User | Corpus | Chained? | Correct | Incorrect |
---|---|---|---|---|
USER 1 | SA Spam Corpus | NO | 353 | 147 |
USER 1 | SA Spam Corpus | YES | 431 | 69 |
USER 1 | SA Ham Corpus | NO | 2,274 | 226 |
USER 1 | SA Ham Corpus | YES | 2,433 | 67 |
USER 2 | SA Spam Corpus | NO | 393 | 107 |
USER 2 | SA Spam Corpus | YES | 390 | 110 |
USER 2 | SA Ham Corpus | NO | 1,820 | 680 |
USER 2 | SA Ham Corpus | YES | 2,007 | 493 |
The database was, of course, cleared between all tests and then retrained with or without chained tokens. As the table illustrates, the chained token approach was overall twice as accurate at identifying never-before-seen email than primitive tokenization alone. In one case, chained tokens actually hurt accuracy with one user by three messages, but they more than made up for it by correctly classifying innocent messages that otherwise would have become false positives.
Summary
In summary, chained tokens have proven their worth, both in the test lab and in actual production implementations. One of the primary reasons to use chained tokens is the added buffering they provide, making it much more difficult for spammers to evade statistical filters with a bunch of junk text.

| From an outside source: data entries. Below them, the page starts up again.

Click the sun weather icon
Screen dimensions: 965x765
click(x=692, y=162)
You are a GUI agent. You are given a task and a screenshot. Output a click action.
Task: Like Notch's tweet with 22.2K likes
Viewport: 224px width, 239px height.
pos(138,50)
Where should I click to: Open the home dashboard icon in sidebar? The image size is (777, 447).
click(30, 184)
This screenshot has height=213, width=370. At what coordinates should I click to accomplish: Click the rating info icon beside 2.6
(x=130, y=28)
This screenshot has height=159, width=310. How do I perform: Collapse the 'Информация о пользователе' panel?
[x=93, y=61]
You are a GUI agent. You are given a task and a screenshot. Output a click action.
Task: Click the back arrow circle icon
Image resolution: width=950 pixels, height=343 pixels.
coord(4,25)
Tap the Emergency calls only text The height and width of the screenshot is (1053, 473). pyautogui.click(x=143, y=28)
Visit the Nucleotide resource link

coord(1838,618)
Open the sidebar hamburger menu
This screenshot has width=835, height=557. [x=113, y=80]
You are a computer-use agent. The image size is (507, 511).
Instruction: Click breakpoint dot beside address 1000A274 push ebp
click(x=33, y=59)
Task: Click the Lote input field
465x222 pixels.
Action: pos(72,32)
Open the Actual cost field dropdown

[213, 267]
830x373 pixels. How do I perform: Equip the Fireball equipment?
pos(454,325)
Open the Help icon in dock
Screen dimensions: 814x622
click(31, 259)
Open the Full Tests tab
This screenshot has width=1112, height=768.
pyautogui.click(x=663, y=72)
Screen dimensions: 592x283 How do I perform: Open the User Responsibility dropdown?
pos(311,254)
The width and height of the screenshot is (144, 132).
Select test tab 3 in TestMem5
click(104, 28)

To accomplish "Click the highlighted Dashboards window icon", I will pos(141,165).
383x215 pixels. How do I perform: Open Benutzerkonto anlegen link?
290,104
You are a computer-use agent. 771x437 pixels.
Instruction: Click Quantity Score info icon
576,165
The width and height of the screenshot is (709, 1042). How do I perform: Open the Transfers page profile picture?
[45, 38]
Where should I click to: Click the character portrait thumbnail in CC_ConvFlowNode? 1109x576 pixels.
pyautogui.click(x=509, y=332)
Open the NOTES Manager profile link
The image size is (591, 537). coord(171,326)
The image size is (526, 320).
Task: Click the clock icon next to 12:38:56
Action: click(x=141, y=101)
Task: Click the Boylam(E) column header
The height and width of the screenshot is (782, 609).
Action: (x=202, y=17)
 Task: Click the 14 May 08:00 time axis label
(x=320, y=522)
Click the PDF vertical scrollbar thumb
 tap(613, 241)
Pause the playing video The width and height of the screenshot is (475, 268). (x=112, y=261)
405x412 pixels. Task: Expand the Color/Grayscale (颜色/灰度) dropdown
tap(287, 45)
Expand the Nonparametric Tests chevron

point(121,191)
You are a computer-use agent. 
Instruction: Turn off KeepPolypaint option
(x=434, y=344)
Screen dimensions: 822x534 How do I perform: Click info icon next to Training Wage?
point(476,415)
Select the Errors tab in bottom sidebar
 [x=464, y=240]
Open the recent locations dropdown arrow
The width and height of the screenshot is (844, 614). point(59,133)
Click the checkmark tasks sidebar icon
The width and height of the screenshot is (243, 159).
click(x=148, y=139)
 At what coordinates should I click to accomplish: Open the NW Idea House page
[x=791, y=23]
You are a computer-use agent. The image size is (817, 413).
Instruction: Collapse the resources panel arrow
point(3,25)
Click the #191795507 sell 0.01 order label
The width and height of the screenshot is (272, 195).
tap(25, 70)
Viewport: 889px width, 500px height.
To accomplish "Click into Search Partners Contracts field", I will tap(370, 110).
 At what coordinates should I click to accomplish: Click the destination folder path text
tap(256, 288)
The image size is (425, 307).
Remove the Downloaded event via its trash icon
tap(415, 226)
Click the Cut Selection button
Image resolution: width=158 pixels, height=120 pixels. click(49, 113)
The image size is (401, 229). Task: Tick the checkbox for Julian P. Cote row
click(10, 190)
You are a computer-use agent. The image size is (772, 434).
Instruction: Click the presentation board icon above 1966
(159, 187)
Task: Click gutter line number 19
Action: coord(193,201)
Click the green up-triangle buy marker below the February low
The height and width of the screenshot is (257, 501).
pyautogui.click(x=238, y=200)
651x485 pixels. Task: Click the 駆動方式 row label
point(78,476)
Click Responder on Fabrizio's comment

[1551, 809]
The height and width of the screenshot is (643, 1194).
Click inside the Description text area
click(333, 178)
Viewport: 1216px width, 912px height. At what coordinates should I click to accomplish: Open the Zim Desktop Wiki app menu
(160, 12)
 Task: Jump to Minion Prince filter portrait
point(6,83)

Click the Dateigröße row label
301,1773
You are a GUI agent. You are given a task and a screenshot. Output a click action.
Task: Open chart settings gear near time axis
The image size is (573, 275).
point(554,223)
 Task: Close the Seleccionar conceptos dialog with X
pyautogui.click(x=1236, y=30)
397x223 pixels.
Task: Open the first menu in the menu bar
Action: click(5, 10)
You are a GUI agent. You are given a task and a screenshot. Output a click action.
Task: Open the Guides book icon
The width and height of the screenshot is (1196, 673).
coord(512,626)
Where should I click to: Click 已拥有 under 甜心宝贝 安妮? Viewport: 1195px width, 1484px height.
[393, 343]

As we’ll see in Chapter 13, chained tokens also make it much more difficult to poison algorithms such as Bayesian noise reduction; by attempting to eliminate single-token noise, spammers are actually creating chained-token noise, and vice versa. The key features of chained tokens provide more accurate classification by
Establishing concepts of messages, rather than individual components
Maintaining the importance of certain words together
Providing more usable data to work with
Classifying HTML based on its use rather than its presence
Classifying message headers more accurately
Identifying differences in language patterns between spams and legitimate mail
Chained tokens have been implemented in the DSPAM project and in SpamProbe, and they are presently being worked into Dr. John Graham- Cumming’s POPFile filter. They have dramatically improved accuracy over other filters that don’t have such an implementation, and you can be confident that any project using chained tokens is likely to be a successful one.